Certainly. As I said, we are more than happy to work with bodies that represent volunteers in Scotland to see whether there is a change in the level of volunteering. As Mr Greer does, I understand just how significant children and young people’s volunteering is. In fact, children and young people volunteer at about twice the rate of adults, so volunteering is important not only for children but for Scotland, so we must ensure that they are able to continue to volunteer and that we do not introduce any barriers to that.
On penalties for the offence under the bill, I reassure members that when we introduce a mandatory scheme, it can be effective only if it is supported by a criminal offence for non-compliance. However, the penalties in the bill are consistent with provisions in existing legislation. Although the legislation currently includes the penalty of imprisonment, there has been no sentencing to prison of people who have not navigated the system appropriately since the legislation was introduced.

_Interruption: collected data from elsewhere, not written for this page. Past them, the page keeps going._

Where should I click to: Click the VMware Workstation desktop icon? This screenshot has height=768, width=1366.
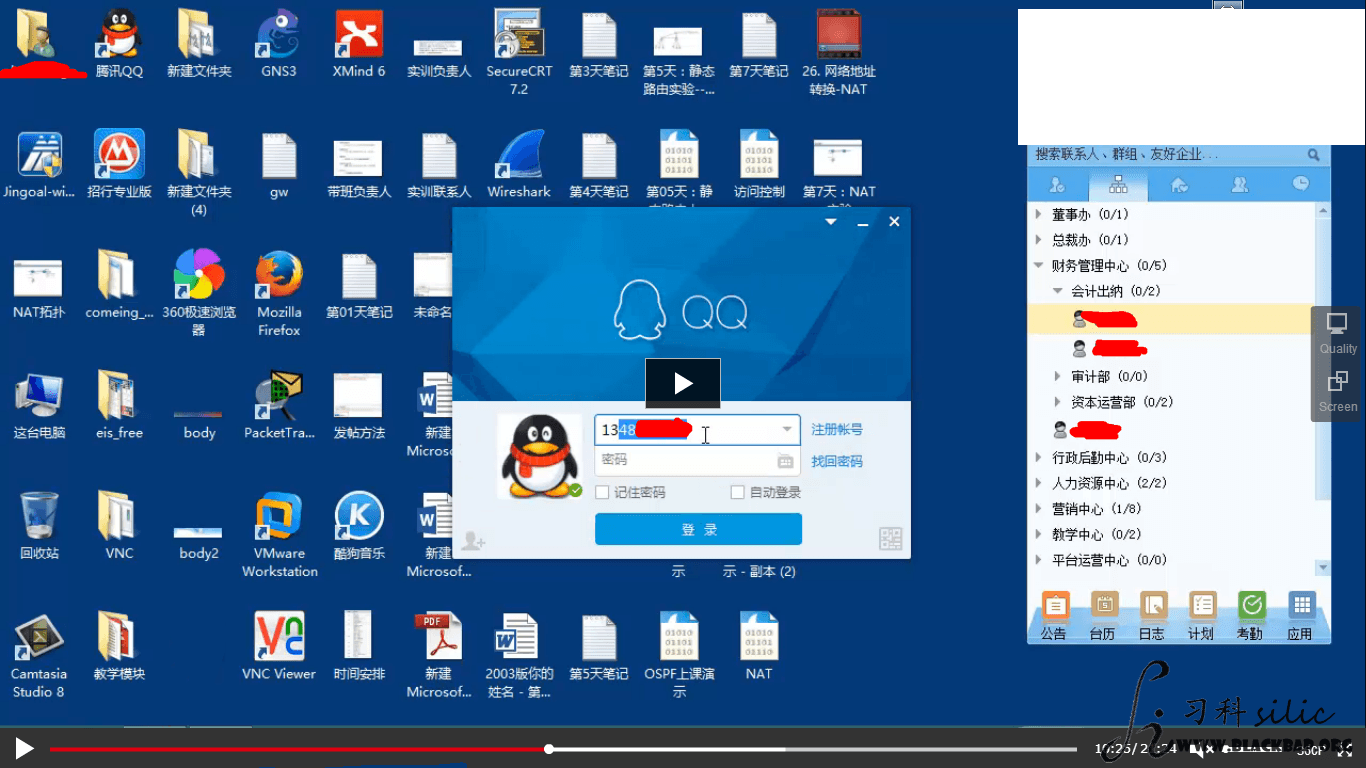coord(279,535)
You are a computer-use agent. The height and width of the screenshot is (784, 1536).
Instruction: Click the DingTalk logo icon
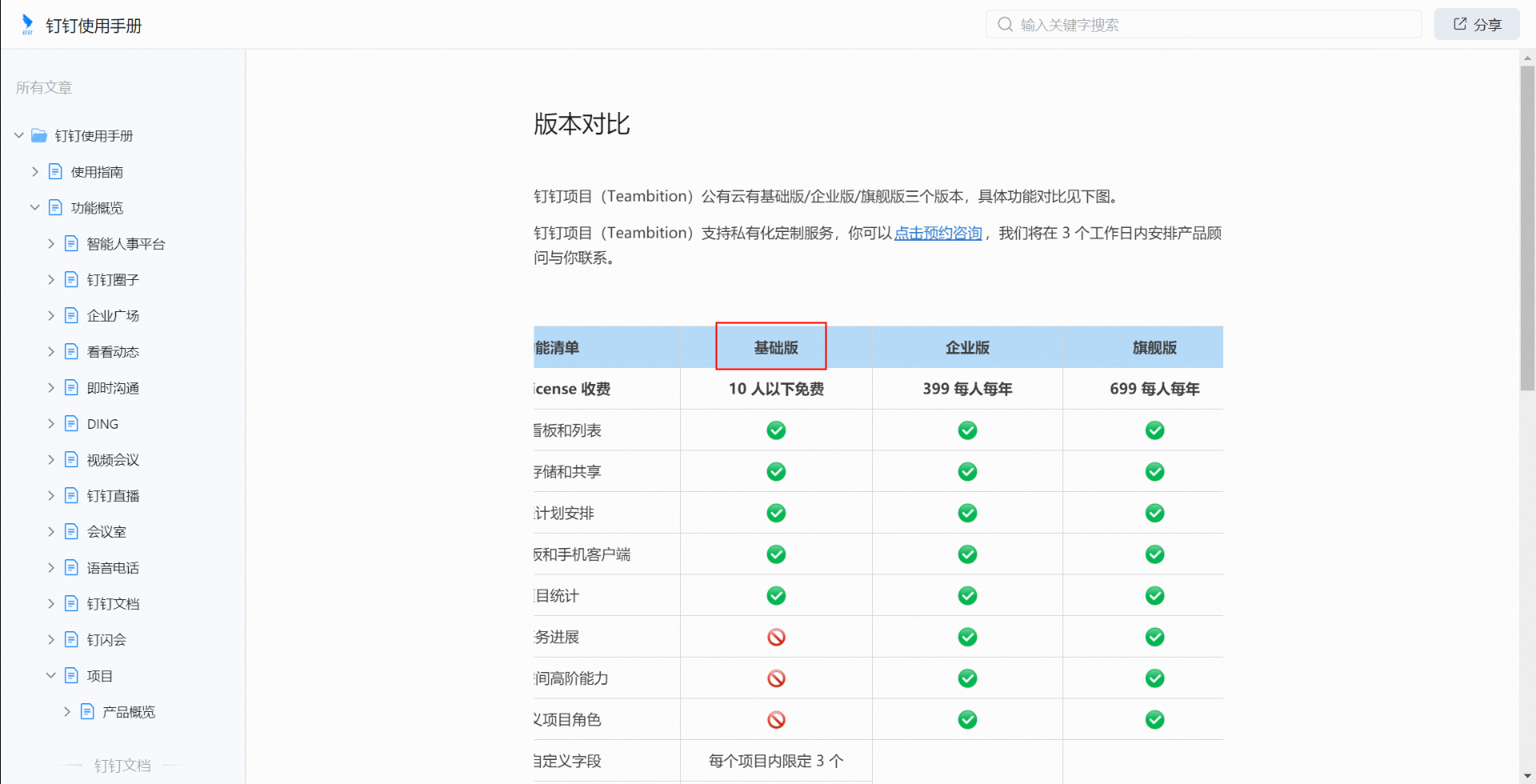coord(27,24)
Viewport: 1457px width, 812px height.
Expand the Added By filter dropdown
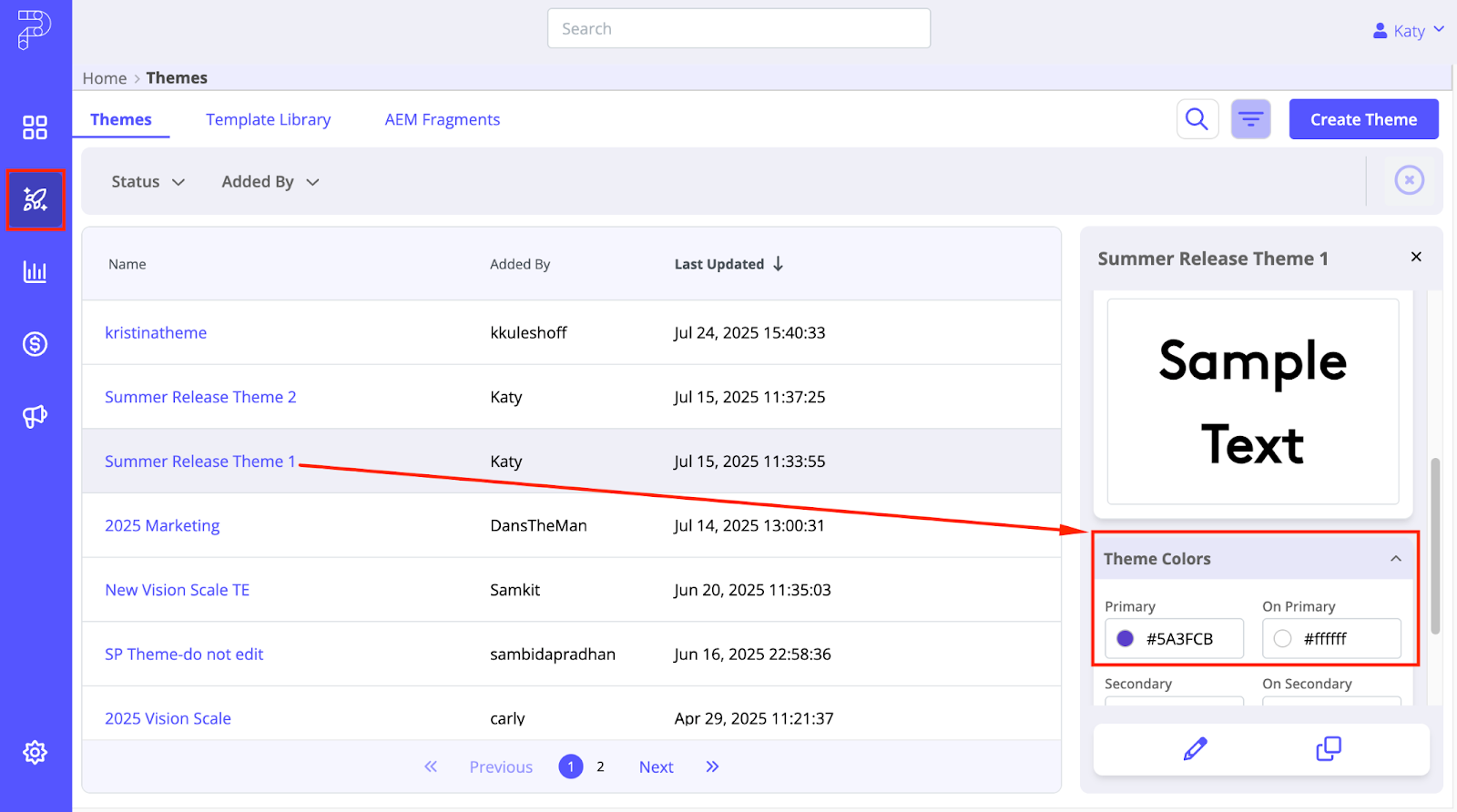click(270, 182)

All those issues are important. I thank members for raising them throughout the debate. Although we are focusing on the general principles at this stage, I again reassure members that the discussion with stakeholders on the proposals in the bill, on implementation and on planning will continue.
I again offer to meet members from all parties. I am open to discussing the detail of the bill and taking the time that is needed to work through the complexities.
I consider that the committee’s approval of the principles and the general tone of today’s debate are indicative of a shared view across the parties that we need to reform the disclosure system. Together, we can ensure that it continues to protect the most vulnerable people in our society, while also being rights-respecting and proportionate. I look forward to taking our next steps together.